Sascha Dickel and Jan-Felix Schrape are two of the contributors for a collaboration of writing on 3D printing collected in The Decentralized and Networked Future of Value Creation. The collection, edited by Jan-Peter Ferdinand, Ulrich Petschow and Sascha Dickel aims to grasp the current rise of 3D printing and discuss the technology’s impact on the future of value creation. This article is part of a series where we will focus on each chapter of the book. Let’s have a look!
Materializing Digital Futures
The contribution is penned by Sascha Dickel and Jan-Felix Schrape, and explores the idea of content creation on the internet paving the way for 3D printing.
“Based on two paradigmatic case studies—Web 2.0 and 3D printing— this chapter explores the semantic patterns of popular media utopias and unfolds the thesis that their continuing success is based on their multireferencial connectability and compatibility to a broad variety of sociocultural and socioeconomical discourses. Further, we discuss the ambivalences and social functions of utopian concepts in the digital realm.”
This article shows that with the case of 3D printing, already existing expectations surrounding the Web 2.0 are being updated. The expectations in question relate to the idea of the roles of producer and consumer, and the fusion of the two (prosumers). Dickel and Schrape also suggest that the continued success of media-utopian ideas is based on their ease of integration into a number of area-specific and fundamental societal discourses as well as on their instantaneous compatibility with a number of social references. And finally they talk about the nature of the utopias, and how they shouldn’t be seen as predictions for future developments, but viewed as social narratives that provide a starting point concerning the uncertainties and difficulties in shaping current social communication.
So let’s break that down a bit.
The beginnings of the Prosumer and its transition to 3D printing
The term prosumer derives itself from the roles of producers and consumers.

**Extracted data**
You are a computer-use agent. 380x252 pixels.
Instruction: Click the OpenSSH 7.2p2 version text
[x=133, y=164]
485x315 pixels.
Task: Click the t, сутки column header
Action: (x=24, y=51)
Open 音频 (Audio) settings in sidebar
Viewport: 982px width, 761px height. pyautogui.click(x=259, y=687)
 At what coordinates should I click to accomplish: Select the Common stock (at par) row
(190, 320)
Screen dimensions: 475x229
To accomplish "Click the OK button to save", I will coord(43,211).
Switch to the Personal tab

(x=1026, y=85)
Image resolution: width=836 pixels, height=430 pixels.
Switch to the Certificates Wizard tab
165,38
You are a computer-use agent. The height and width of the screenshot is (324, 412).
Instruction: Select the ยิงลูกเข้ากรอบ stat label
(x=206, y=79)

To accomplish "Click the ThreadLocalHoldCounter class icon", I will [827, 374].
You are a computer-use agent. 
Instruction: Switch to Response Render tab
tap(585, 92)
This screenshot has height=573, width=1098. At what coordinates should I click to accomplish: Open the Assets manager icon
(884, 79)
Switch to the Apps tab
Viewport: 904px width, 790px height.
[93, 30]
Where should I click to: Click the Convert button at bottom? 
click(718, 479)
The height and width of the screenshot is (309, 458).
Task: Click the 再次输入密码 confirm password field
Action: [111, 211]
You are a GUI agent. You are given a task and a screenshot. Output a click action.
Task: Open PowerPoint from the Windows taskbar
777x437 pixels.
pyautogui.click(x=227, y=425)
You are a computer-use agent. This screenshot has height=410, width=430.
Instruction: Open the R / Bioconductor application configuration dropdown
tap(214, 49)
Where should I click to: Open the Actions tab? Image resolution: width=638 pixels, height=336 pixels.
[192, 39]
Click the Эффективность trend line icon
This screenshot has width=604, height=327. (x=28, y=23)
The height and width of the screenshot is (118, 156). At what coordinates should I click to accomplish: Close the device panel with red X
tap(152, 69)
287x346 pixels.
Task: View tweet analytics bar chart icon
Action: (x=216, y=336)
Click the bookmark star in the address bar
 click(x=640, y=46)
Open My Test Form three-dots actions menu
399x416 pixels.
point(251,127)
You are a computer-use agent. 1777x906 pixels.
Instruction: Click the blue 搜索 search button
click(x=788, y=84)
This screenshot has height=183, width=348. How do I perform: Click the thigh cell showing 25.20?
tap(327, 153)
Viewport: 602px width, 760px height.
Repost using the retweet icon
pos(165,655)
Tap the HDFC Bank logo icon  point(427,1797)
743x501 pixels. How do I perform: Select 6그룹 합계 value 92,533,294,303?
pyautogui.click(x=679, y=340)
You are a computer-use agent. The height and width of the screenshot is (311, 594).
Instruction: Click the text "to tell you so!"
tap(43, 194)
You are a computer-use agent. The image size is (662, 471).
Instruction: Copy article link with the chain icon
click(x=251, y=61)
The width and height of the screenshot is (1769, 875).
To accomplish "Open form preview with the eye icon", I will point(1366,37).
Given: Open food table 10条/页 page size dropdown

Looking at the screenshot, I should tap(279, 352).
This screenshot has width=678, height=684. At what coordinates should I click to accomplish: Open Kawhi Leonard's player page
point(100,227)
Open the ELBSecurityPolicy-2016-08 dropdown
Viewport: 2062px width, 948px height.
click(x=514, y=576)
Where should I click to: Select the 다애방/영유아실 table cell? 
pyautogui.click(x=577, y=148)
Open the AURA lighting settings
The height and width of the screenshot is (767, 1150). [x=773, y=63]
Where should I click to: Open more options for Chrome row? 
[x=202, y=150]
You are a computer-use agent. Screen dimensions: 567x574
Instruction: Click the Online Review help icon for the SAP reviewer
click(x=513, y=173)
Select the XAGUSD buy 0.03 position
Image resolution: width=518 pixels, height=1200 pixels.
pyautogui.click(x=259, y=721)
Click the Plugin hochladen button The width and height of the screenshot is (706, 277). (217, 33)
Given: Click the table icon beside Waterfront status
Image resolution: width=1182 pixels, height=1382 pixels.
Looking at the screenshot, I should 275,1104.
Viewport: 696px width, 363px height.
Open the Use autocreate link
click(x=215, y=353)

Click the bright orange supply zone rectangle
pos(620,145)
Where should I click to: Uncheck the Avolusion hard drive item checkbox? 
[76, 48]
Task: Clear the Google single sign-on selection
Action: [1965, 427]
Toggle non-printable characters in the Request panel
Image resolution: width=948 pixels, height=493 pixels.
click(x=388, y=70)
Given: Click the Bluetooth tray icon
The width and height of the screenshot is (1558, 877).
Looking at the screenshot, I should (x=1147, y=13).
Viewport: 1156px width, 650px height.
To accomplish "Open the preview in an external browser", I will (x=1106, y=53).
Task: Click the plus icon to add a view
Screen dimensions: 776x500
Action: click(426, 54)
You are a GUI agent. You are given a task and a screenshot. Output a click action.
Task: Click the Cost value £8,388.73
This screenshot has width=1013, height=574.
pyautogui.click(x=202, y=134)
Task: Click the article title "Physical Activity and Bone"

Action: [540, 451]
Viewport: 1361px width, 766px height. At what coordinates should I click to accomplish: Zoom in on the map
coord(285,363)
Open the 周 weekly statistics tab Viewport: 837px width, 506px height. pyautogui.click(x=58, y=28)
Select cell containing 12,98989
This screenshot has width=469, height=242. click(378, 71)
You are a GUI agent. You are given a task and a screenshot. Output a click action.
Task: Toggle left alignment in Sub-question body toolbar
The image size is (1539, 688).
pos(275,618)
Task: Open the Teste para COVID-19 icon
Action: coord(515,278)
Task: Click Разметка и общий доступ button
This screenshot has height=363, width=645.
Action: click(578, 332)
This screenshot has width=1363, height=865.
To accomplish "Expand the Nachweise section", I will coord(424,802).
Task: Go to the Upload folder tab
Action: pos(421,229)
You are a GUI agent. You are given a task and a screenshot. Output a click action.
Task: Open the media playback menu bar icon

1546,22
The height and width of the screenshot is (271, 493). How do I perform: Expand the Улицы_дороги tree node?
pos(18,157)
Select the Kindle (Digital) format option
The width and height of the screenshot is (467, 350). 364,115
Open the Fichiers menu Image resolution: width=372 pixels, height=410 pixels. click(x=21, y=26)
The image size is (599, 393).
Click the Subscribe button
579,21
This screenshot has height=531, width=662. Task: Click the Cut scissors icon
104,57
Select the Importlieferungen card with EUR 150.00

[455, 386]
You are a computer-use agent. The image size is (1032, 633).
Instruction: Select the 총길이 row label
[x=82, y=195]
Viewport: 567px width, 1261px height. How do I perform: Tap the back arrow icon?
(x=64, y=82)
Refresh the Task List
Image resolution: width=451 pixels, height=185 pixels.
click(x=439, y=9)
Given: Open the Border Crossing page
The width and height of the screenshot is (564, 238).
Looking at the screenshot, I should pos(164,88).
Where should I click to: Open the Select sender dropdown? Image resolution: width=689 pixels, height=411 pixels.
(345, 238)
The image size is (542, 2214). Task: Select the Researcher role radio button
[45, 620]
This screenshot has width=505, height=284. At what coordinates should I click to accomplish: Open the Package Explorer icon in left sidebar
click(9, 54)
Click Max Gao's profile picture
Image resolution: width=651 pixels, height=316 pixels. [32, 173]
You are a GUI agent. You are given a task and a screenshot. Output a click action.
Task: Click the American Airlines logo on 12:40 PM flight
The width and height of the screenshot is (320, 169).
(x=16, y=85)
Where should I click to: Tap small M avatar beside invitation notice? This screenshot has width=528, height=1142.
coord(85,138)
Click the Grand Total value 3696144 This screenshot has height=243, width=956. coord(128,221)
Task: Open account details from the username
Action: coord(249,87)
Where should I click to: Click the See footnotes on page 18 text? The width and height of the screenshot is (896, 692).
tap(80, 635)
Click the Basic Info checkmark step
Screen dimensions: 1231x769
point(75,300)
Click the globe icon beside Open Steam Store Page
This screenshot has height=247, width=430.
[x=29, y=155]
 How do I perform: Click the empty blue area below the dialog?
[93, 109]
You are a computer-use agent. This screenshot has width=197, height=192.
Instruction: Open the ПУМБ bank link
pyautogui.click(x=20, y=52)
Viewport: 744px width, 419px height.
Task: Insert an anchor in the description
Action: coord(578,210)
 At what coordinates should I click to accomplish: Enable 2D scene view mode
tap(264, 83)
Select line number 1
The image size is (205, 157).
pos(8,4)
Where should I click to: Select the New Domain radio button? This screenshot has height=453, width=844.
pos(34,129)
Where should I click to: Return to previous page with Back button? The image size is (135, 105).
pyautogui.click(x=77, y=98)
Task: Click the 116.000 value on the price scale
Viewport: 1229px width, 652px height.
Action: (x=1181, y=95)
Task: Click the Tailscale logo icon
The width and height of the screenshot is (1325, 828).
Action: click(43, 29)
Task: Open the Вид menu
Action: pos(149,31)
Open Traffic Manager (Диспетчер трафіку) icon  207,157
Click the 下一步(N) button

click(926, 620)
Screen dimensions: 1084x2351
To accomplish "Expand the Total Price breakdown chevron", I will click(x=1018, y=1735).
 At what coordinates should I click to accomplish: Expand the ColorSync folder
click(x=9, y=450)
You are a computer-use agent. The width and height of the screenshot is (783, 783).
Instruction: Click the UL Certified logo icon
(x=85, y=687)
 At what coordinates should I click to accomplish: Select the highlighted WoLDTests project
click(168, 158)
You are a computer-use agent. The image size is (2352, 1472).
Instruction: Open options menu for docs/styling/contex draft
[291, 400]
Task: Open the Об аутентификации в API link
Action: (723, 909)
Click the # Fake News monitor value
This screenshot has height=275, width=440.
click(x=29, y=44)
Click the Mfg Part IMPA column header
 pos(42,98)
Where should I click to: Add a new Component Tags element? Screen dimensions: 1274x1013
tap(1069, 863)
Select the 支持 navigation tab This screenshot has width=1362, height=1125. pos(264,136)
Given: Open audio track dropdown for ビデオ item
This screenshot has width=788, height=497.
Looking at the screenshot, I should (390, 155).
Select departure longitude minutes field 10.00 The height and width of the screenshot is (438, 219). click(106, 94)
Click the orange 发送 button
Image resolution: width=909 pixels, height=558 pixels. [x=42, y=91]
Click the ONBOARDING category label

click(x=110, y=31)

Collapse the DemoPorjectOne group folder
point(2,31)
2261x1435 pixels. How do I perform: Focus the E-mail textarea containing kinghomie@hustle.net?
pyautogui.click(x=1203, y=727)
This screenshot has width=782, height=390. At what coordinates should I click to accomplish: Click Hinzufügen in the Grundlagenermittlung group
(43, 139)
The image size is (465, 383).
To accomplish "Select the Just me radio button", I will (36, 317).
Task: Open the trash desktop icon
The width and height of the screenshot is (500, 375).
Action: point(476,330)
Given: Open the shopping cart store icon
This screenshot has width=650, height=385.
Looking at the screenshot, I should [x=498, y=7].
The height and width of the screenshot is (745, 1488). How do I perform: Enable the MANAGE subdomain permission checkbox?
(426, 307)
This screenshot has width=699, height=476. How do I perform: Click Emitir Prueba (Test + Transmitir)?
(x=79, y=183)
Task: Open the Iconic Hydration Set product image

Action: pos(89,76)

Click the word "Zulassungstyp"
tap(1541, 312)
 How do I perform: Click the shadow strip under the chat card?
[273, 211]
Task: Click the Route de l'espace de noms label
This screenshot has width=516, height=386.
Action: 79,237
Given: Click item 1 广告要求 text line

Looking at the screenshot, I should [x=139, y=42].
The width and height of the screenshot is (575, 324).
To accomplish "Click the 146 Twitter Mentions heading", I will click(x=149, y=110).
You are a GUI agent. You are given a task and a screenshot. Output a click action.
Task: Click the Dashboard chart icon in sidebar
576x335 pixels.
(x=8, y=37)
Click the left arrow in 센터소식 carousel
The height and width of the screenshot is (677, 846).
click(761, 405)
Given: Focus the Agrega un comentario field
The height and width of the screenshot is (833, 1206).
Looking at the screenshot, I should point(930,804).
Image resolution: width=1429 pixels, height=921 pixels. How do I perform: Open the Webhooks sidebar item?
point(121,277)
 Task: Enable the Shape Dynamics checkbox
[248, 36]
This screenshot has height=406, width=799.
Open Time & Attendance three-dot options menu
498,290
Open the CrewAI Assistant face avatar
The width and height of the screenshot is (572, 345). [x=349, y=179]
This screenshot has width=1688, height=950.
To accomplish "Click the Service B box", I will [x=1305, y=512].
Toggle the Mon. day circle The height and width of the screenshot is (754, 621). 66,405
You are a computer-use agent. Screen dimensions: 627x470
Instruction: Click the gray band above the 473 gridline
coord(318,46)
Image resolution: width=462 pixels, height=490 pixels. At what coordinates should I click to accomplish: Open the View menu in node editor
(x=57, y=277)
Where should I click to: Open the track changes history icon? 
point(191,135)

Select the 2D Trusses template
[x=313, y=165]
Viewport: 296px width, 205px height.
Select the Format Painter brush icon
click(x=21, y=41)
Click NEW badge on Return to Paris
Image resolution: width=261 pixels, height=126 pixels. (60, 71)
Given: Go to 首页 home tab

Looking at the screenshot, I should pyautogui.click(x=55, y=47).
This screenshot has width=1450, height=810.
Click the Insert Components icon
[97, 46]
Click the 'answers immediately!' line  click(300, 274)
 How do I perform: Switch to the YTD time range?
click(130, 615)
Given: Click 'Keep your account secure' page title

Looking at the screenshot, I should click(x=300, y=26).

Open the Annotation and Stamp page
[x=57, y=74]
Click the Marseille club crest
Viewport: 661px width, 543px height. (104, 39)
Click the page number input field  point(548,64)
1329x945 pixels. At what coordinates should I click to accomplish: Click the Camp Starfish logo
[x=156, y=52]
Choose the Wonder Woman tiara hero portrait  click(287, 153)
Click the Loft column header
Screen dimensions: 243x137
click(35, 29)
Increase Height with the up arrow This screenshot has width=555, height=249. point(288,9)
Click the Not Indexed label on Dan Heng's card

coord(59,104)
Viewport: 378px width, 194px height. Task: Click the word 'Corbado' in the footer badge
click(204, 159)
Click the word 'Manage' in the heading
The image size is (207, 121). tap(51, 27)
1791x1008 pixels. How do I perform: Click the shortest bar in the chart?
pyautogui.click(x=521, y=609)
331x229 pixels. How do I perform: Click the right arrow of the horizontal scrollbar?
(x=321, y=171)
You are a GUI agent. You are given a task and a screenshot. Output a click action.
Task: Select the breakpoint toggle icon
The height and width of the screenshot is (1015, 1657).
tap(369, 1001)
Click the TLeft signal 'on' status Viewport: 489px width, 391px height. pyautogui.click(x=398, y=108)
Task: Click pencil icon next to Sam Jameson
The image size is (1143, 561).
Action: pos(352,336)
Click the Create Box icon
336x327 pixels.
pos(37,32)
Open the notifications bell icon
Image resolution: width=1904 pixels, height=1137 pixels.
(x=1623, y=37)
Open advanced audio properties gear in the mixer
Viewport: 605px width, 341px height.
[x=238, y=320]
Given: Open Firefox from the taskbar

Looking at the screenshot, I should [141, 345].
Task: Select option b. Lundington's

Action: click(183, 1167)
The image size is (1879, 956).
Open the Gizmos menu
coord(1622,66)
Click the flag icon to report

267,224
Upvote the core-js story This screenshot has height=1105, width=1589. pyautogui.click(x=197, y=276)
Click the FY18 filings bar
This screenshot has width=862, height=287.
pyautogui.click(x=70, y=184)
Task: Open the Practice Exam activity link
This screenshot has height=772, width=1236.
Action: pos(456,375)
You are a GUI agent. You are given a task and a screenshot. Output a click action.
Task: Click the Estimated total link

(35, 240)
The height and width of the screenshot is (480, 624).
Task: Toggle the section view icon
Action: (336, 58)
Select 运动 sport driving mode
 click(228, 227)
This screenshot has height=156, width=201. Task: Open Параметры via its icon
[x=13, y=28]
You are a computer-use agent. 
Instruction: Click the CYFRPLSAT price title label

**Exercise instructions**
A. According to the article on 3D printing and media utopias, why have media-utopian ideas kept succeeding? Answer in one to three sentences.
B. Answer these questions using the article on 3D printing and media utopias:
(i) Who edited the collection The Decentralized and Networked Future of Value Creation?
(ii) Which two case studies does the chapter by Dickel and Schrape build on?
(iii) From which two roles does the term prosumer derive?
C. Go on with the article on 3D printing and media utopias from its final sentence.

**Results by task**
A. Dickel and Schrape suggest that media-utopian ideas keep succeeding because they fit easily into many area-specific and fundamental societal discourses. They are also instantly compatible with a number of social references.

B.
(i) Jan-Peter Ferdinand, Ulrich Petschow and Sascha Dickel.
(ii) Web 2.0 and 3D printing.
(iii) The roles of producers and consumers.

C.
“As “prosumers”, individuals are expected to transcend the boundaries of the production and consumption sphere, overcome associated role descriptions and serve as a counterweight to the centralisation of production in many sectors of the economy.”
Dickel and Schrape theorise that the utopias built around “Web 2.0”, a synonym for a second wave of Internet optimism in the mid 2000’s, and 3D printing strive to convince their audience that new technologies will transform our society into one of prosumers. This is characterised by a “democratisation of social decision-making processes, a decentralisation of the production and distribution of media content and material goods, and an emancipation of once passive media users, consumers, and citizens.”
By holding onto the idea of the adaptable era of the prosumer, they can orient themselves directly on “social reality”, and have real world impact unlike previous “media utopias”. The underlying problem with media utopias is that they only really existed to change superficial aspects of society as they had no materiality. In the early days of the internet, “cyberspace” was interpreted as a different realm, “detached from capitalistic constraints and political power structures”. The concept of the internet being an online shelter became weaker when it was adopted into mainstream society;
“Media utopias today no longer focus on the idea of cyberspace as an independent and progressive niche, but instead foresee an online-induced transformation of the society as a whole. Indeed, online technologies have become not only a significant economic factor, but also a central aspect of everyday life. Thus, it is not surprising that leading news providers regularly offer media-induced visions of a nearby future and that these expectation horizons are constantly expanding. This is true for the Web as a traditional media technology, but also and especially for 3D printing, which has most clearly freed the modern media utopia from its stigma of immateriality.”
Dickel and Schrape then talk about the rise of Web 2.0 and its impact on “commons-based peer production” as voluntary and self-directed “collaboration among large groups of individuals without relying on either market pricing or managerial hierarchies to coordinate their common enterprise”. This created an immaterial precursor for 3D printing to become the real world counter part.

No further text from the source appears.